In this work, the ANN training was considered to be the mode among the evaluation of three experienced embryologists of In Vitro Brasil. Thus, the output value from the ANN for a blastocyst image was compared to the mode from the embryologists’ evaluation of this same image. The option for the mode of the three evaluations (as a comparison standard) avoids the bias of using a single evaluation as the standard for the ANN training15, 49. Although the embryologists were experienced, the Kappa index was 0.571 (482 images, P < 0.001), which shows that there was a moderate or weak agreement among their evaluations; similar discrepancies have reported by others4, 11. In ref. 6, a Kappa index of 0.42 was reported (where 1.0 indicates complete agreement among the evaluators) for the image evaluations of bovine embryos produced in vitro. Thus, the result obtained using artificial intelligence methods (Table 1), in which the best ANNs had 76.4% accuracy, was even more satisfactory because the Kappa index of the three ANNs was 0.616 (482 images, P < 0.001) and there was a low percentage of serious errors (5.6%). This type of error (differing by ≥2 degrees of quality) has been reported to be 10%49 when two of five experienced embryologists evaluated images of bovine embryos.
In the interface provided to the user, the best three ANNs are made available. Although all of the ANNs had similar accuracy, they varied in the classification of the embryos in a manner that mimicked the variations among experienced embryologists. For example, there were subtle differences in the best result of a certain grade. Thus, the best ANNs to classify the quality grades 1, 2 and 3 were architectures 1, 2 and 3, respectively (Table 1). In this way, the interface mimicked the increase in the robustness of the classification when more than one embryologist assesses an embryo. When evaluating the same image with the three ANNs, the user can discover whether there is consensus among the ANNs or, in the absence of full agreement, opt for the classification that is provided from two of the three networks.
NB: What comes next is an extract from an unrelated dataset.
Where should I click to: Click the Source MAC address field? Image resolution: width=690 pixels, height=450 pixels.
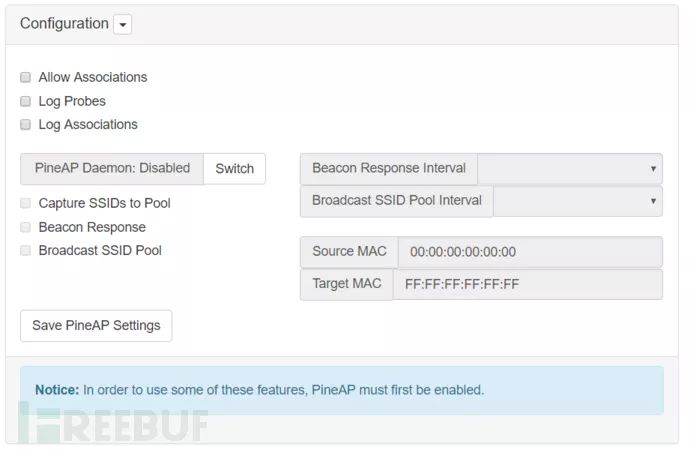[x=529, y=252]
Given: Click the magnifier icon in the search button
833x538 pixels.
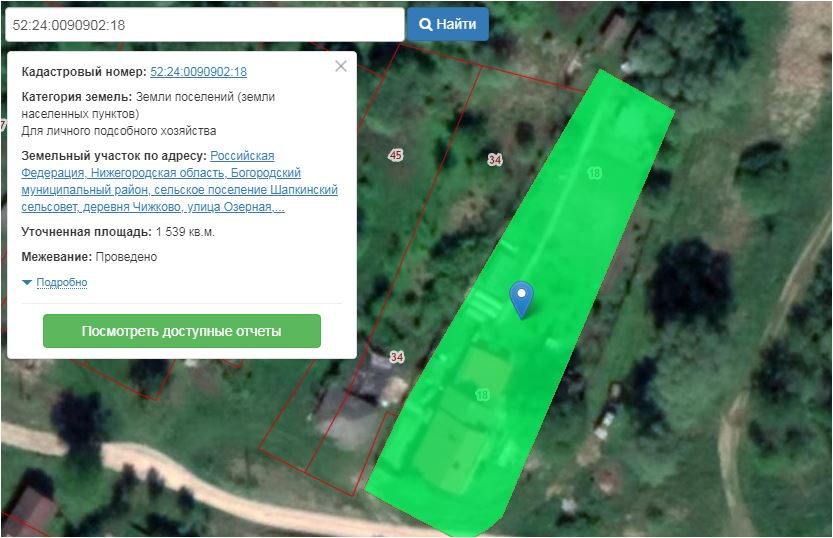Looking at the screenshot, I should [426, 24].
As a blind test to determine the intra-evaluator variation (i.e., the subjectivity of the evaluation by an embryologist), 48 images were chosen (10% of the total sample and the more complex images, which were evaluated as borderline between two grades). In most of these images, the embryologists did not reach complete agreement regarding the blastocyst classification. After two new blind classifications of the 10% sample (three evaluations in total, considering the first sample with 482 images), a low intra-evaluator agreement was observed (35, 48 and 52%) as well as Kappa indexes of 0.28, 0.41 and 0.47, respectively (P < 0.001). A similar event was reported by a previous study11, in which the investigators observed a non-optimal intra-embryologist Kappa index. When such a reclassification (a sample of 48 images) was compared to the original mode value used for the ANN training, there was a success rate of 54, 52 and 50% for the embryologists. However, the best obtained ANN reclassified the 48 images with an accuracy of 87.5% compared to the original mode value. Additionally, when the intra-ANN agreement was evaluated, there was 100% agreement and a Kappa index of 1.0 when comparing the grade scored for the same image in each of the three analyses. Thus, these results support the robustness and low subjectivity in the grading of blastocyst images by the ANNs.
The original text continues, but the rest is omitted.